● Seitenauszug:

▼

Kopf
Der Oberste Gerichtshof hat als Revisionsgericht durch den Senatspräsidenten Hon.-Prof. Dr. Kuras als Vorsitzenden und die Hofräte Dr. Schramm, Dr. Gitschthaler, Univ.-Prof. Dr. Kodek und Dr. Nowotny als weitere Richter in der Rechtssache der klagenden Partei M***** GmbH, *****, vertreten durch Kreissl & Pichler & Walther Rechtsanwälte GmbH in Liezen, gegen die beklagte Partei M***** GmbH, *****, vertreten durch Mag. Franz Doppelhofer, Rechtsanwalt in Graz-Seiersberg, wegen 9.800 EUR sA über die Revision der beklagten Partei gegen das Urteil des Landesgerichts Leoben als Berufungsgericht vom 3. August 2017, GZ 1 R 118/17w-16, womit über Berufung der klagenden Partei das Urteil des Bezirksgerichts Liezen vom 12. April 2017, GZ 18 C 52/16b-12, abgeändert wurde, in nichtöffentlicher Sitzung zu Recht erkannt:
Spruch
Der Revision wird nicht Folge gegeben.
Text
Entscheidungsgründe:
Die Beklagte ist Gesellschafterin der klagenden Partei. Die klagende Partei wurde mit Gesellschaftsvertrag vom 17. 11. 2015 gegründet. Der Gesellschaftsvertrag enthält unter anderem folgende Bestimmungen:
„Viertens:
Das Stammkapital der Gesellschaft beträgt € 35.000,--.
Die Gesellschaft nimmt das Gründungsprivileg des § 10b GmbHG in Anspruch, wobei das gründungsprivilegierte Stammkapital der Gesellschaft € 10.000,-- beträgt, das von den Gesellschaftern zu den unter Punkt Viertens lit a–e angeführten Beträgen zur Gänze bar zu leisten ist. Die unter Punkt Viertens lit a–e angeführten Stammeinlagen sind jeweils in voller Höhe gründungsprivilegiert.
Hiervon haben als gründungsprivilegierte Stammeinlagen übernommen:
a) H***** GmbH (FN *****) eine Stammeinlage in Höhe von € 5.100,--, auf welche € 5.100,-- bar einbezahlt sind. Dies entspricht 51 % des Unternehmens.
b) Frau B***** L***** eine Stammeinlage in Höhe von € 1.700,--, auf welche € 1.700,-- bar einbezahlt sind. Die entspricht 17 % des Unternehmens.
c) M***** GmbH (FN *****) eine Stammeinlage in Höhe von € 2.800,--, auf welche € 2.800,--
bar einbezahlt sind. Dies entspricht 28 % des Unternehmens.
d) Herr G***** W***** eine Stammeinlage in Höhe von € 200,--, auf welche € 200,-- bar einbezahlt sind. Dies entspricht 2 % des Unternehmens.

▲

● Datensätze:
▼

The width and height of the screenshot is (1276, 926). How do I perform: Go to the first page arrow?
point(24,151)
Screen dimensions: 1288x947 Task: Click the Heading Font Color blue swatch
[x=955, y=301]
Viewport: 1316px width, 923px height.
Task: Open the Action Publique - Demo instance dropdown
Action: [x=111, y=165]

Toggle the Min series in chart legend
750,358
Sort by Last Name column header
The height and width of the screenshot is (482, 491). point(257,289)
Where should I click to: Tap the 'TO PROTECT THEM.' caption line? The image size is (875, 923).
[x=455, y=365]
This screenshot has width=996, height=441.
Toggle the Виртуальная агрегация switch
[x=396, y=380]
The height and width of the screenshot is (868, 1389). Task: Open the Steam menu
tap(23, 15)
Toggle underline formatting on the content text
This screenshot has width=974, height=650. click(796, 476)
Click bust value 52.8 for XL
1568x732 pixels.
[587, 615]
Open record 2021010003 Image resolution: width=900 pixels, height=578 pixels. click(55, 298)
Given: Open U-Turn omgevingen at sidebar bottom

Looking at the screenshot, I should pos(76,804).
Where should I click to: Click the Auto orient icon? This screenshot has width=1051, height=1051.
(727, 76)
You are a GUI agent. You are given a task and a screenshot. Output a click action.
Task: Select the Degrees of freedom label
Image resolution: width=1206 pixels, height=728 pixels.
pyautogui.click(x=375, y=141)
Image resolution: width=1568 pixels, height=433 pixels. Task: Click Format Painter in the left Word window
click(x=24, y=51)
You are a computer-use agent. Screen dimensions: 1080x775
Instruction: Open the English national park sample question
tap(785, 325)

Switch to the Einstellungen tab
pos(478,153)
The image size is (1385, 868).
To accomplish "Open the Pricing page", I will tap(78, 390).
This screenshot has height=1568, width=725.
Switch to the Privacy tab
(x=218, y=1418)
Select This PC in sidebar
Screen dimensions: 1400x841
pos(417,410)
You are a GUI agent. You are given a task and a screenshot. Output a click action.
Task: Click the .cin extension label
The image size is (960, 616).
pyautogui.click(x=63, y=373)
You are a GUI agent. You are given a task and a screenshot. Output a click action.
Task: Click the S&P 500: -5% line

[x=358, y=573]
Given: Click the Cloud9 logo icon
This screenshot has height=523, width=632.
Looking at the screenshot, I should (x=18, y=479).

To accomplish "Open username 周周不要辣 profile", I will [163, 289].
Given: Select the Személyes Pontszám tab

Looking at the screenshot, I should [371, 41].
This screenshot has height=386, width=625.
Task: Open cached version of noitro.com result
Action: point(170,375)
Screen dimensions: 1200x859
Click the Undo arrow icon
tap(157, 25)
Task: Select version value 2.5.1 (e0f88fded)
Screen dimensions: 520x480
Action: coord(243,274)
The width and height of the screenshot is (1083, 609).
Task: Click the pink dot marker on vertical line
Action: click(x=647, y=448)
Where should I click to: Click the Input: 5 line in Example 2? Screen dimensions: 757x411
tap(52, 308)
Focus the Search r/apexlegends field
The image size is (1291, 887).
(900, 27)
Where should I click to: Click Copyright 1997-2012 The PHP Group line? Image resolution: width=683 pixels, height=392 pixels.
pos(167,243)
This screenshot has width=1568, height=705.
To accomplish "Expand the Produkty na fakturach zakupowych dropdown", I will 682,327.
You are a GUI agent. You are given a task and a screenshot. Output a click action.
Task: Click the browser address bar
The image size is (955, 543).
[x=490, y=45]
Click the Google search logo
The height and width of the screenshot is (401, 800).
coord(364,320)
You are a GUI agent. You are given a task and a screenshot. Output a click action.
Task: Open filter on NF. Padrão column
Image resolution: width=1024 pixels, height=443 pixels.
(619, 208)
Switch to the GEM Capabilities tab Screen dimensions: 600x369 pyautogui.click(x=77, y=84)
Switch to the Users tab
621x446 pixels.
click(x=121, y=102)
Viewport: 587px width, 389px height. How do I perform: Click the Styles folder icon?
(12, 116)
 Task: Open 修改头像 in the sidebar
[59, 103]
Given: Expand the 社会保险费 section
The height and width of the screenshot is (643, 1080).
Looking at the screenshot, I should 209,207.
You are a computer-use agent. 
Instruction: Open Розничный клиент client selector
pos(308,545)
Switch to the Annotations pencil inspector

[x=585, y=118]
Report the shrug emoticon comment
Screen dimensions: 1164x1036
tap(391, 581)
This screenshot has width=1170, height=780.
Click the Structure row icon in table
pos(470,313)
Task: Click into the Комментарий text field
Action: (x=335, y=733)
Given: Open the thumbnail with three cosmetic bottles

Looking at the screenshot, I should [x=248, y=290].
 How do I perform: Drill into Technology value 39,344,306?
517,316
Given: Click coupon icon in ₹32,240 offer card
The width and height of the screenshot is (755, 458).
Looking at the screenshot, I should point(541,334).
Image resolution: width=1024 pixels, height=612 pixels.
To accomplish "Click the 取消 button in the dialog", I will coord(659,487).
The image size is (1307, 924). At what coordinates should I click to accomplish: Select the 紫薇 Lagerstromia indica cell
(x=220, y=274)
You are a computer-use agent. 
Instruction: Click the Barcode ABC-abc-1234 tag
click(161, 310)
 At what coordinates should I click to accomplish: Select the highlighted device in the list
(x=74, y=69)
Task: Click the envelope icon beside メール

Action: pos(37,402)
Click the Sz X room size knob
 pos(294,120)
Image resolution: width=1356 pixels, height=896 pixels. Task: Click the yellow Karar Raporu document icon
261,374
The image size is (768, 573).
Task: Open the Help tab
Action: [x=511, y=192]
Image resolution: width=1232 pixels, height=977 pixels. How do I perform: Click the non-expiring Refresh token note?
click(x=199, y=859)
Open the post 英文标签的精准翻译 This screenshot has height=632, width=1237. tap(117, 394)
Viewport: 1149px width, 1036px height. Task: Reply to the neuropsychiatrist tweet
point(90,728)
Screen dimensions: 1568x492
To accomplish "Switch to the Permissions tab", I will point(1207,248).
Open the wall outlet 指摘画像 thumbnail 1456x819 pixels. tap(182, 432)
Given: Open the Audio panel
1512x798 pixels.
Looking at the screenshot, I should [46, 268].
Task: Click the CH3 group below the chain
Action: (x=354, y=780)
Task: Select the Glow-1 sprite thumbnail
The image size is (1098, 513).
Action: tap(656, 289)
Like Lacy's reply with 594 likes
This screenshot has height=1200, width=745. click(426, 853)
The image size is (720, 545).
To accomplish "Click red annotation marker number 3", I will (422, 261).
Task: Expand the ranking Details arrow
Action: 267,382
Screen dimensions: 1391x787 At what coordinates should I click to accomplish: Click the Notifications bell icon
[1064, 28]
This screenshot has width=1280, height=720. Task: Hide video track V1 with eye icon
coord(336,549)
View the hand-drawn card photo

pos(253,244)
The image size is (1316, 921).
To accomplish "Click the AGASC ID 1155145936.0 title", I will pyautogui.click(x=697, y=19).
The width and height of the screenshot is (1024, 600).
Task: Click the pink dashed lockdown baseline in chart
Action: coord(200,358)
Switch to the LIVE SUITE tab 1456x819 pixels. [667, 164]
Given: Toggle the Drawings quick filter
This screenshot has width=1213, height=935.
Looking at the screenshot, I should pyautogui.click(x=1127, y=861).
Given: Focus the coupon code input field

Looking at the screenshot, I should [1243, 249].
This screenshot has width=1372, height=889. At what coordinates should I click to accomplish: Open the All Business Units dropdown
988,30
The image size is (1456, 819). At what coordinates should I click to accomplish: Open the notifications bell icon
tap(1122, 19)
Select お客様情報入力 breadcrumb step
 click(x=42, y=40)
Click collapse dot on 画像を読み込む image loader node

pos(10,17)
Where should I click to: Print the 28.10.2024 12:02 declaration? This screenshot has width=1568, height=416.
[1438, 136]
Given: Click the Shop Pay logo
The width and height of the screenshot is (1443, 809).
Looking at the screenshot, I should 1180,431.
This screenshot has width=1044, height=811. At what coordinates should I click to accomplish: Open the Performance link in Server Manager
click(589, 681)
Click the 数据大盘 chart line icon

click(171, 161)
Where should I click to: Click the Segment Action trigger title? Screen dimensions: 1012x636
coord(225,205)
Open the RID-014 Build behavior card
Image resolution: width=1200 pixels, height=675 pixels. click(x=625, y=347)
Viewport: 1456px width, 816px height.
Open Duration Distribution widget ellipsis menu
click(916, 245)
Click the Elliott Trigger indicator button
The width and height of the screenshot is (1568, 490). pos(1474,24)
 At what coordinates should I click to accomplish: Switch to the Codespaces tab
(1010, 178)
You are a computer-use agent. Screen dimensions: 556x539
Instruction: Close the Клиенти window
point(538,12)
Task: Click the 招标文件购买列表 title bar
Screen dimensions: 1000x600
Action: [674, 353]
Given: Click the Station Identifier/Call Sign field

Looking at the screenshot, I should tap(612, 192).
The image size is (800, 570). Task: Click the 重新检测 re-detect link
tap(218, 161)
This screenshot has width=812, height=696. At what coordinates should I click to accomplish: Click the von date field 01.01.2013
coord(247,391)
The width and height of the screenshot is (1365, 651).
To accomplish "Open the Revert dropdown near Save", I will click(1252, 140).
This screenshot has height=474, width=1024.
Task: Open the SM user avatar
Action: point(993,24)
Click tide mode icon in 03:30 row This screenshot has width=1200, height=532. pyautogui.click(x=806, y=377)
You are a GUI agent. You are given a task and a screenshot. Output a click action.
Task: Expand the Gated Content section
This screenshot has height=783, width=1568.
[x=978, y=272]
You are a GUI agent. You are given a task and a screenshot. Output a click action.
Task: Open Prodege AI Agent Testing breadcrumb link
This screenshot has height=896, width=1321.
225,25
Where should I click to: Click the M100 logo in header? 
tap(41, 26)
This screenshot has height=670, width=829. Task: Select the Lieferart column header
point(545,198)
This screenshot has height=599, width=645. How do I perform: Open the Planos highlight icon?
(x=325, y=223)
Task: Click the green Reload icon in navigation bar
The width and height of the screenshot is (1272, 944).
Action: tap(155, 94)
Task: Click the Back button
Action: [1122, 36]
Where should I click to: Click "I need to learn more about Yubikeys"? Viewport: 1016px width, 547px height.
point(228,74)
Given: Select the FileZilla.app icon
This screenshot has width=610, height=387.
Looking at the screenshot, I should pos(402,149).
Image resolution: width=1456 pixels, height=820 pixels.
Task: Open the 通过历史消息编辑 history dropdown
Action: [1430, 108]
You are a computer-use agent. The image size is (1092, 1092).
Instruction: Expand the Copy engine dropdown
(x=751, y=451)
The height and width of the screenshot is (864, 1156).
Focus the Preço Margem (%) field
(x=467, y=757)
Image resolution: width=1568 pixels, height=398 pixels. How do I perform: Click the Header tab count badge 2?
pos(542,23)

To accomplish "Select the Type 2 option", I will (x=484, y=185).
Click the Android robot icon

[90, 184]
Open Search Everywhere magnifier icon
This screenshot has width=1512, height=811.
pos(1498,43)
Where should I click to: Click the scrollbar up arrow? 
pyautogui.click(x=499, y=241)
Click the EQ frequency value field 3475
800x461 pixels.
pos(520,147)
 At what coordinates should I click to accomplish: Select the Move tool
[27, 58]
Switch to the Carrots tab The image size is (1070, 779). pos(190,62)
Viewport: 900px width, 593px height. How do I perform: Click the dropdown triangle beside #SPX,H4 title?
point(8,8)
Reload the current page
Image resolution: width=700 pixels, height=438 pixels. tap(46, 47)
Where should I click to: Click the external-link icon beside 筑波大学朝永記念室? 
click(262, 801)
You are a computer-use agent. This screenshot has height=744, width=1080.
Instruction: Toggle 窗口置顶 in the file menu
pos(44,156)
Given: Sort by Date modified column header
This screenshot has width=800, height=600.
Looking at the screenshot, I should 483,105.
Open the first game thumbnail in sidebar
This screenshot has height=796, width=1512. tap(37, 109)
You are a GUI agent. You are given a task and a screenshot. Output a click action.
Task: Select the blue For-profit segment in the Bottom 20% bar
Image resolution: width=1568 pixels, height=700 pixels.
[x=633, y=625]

▲

● Übungsaufgaben:
A - Mit welchem Gesellschaftsvertrag wurde die klagende Partei laut Seitenauszug gegründet?
B - Schreiben Sie aus dem Seitenauszug den Abschnitt ab, der bei „Die Gesellschaft nimmt“ beginnt und bei „voller Höhe gründungsprivilegiert.“ endet.
C - Nennen Sie alle Richter, die laut Seitenauszug als Vorsitzender oder als weitere Richter des Senats aufgeführt sind.
Das Material ist eigenständig und gehört nicht zum Seitenauszug.

● Musterlösungen:
A - Mit dem Gesellschaftsvertrag vom 17. 11. 2015.

B -
Die Gesellschaft nimmt das Gründungsprivileg des § 10b GmbHG in Anspruch, wobei das gründungsprivilegierte Stammkapital der Gesellschaft € 10.000,-- beträgt, das von den Gesellschaftern zu den unter Punkt Viertens lit a–e angeführten Beträgen zur Gänze bar zu leisten ist. Die unter Punkt Viertens lit a–e angeführten Stammeinlagen sind jeweils in voller Höhe gründungsprivilegiert.

C - Hon.-Prof. Dr. Kuras, Dr. Schramm, Dr. Gitschthaler, Univ.-Prof. Dr. Kodek, Dr. Nowotny